Ito International Research Center, Tokyo (Japan)

The Hongo campus of the University of Tokyo is like a city within the city. After the 1923 earthquake, it was completely rebuilt in a neo-gothic style. In the 1970s, architect Hisao Kohyama was made responsible for the entire site and tried to reconcile preserving the site’s identity with the development requirements of an internationally renowned university.






Architect: Kohyama Atelier, Contractors: Dohkin Co., Ltd. (Roofer), Kajim Corporation Dohkin Co., Ltd. (Roofer)
Technique: VMZINC® Standing seam, Surface aspect: QUARTZ-ZINC®


Ito International Research Centre, named after the donator, is one of the latest buildings designed by Kohyama on the university campus. It is frequented by Japanese and international researchers working on international relations.



In the urban landscape of Tokyo, the Ito centre has a distinctly European style. Its U-shaped layout creates an Italian-style square and its zinc roof makes it look a little like a Haussmann building. Although the architect make sketches of all the buildings around the square, he was only commissioned to design those in the centre and the left wing. The apparent simplicity of the architecture is deceptive and conceals a highly complex program that reveals itself on a visit to the building. The Indian red sandstone colonnades on the ground floor create a terrace around the building, called engawa in traditional Japanese architecture. The brick facades contribute to the integration of the new building into a complex made up of constructions that are mainly clad in terracotta tiles similar in size to bricks.

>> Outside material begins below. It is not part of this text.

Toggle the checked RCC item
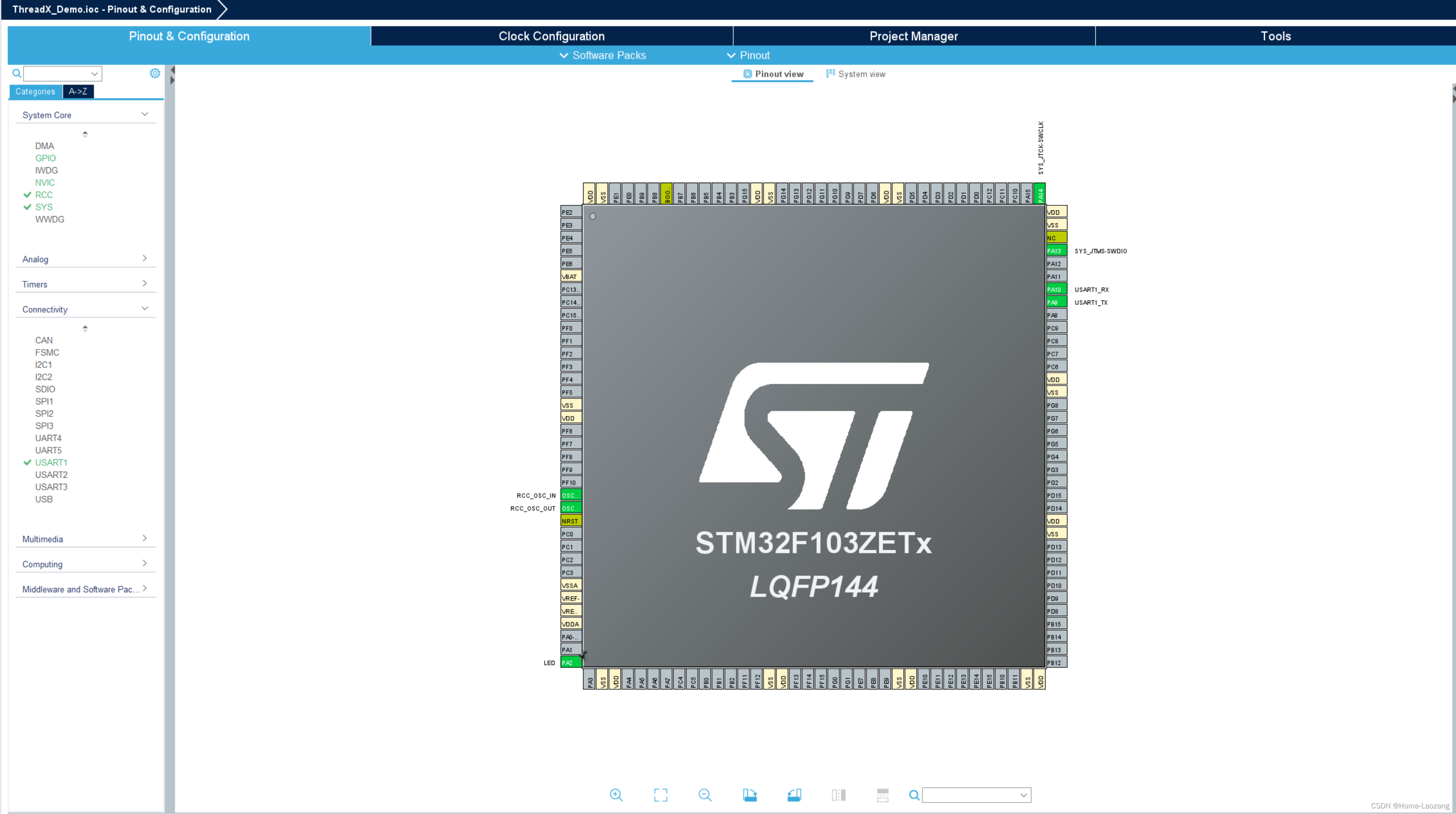Image resolution: width=1456 pixels, height=814 pixels. click(43, 195)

But its use as a cladding and not as a structural material, the long unaligned windows and the use of an overhang make this a distinctly contemporary building. 


For the architect, the new centre had to be more than just a building, it had to be a gateway to the campus, a new meeting place for the public, researchers and students.



The central square fills this role perfectly. Exclusively natural materials that age well over time were chosen to ensure sustainability of the building, according to Arata Ayai, the architect in charge of the project at the Kohyama Atelier.

The Ito Centre was built to last a hundred years: an eternity in a city where the average life expectancy of buildings is just over twenty years!